_Exercise requirements_.
Repeat every record word for word and omit the images.

_Supplied material_.

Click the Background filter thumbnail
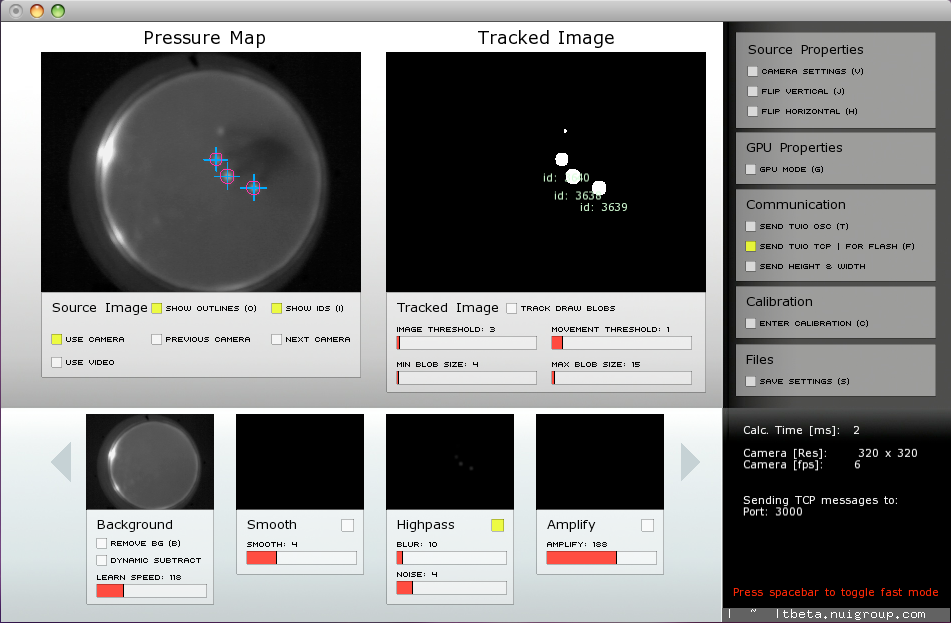 coord(150,462)
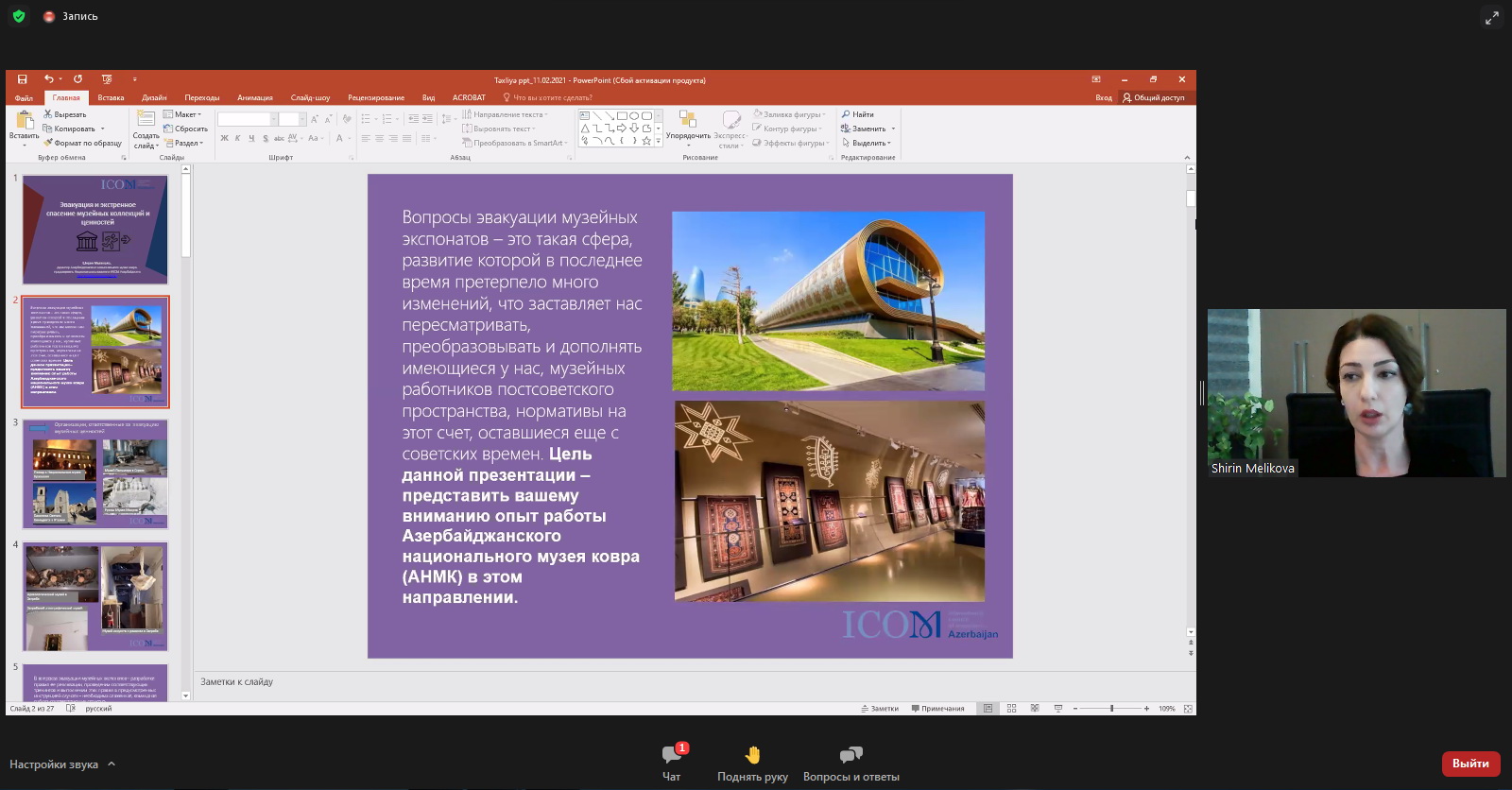Image resolution: width=1512 pixels, height=790 pixels.
Task: Click the zoom slider handle in status bar
Action: (x=1111, y=709)
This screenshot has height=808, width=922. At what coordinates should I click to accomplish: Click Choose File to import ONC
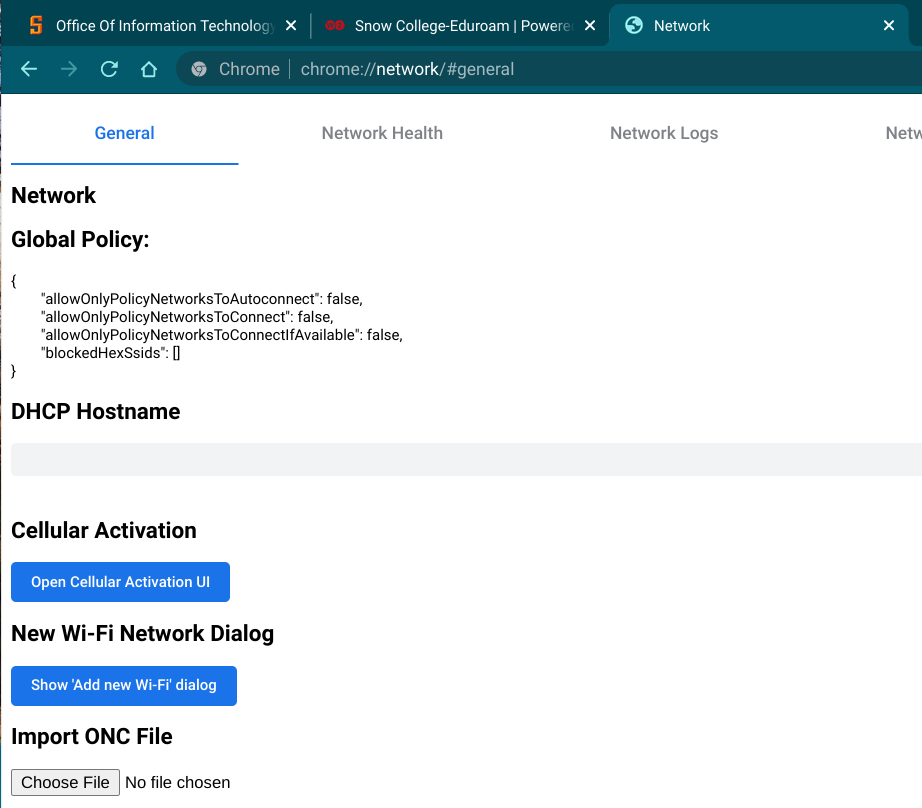(65, 782)

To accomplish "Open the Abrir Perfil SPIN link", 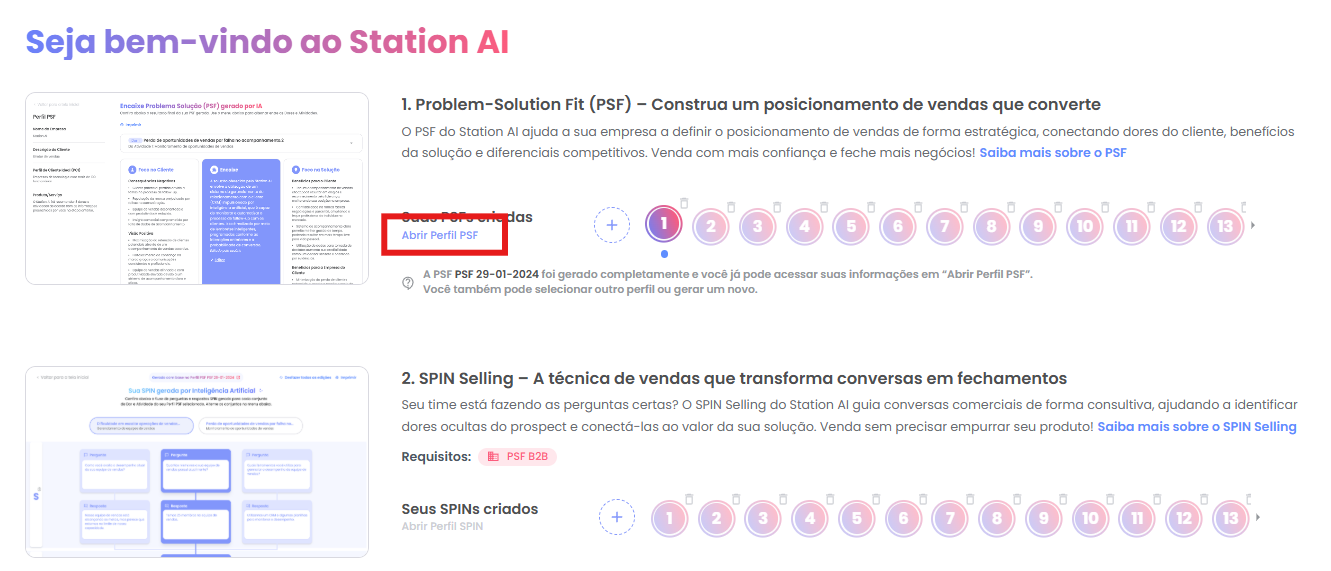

_Completed exercise_.
Click the Background filter thumbnail
 coord(150,462)
Image resolution: width=1512 pixels, height=790 pixels.
Task: Click the zoom slider handle in status bar
Action: (x=1111, y=709)
This screenshot has height=808, width=922. At what coordinates should I click to accomplish: Click Choose File to import ONC
(65, 782)

To accomplish "Open the Abrir Perfil SPIN link", 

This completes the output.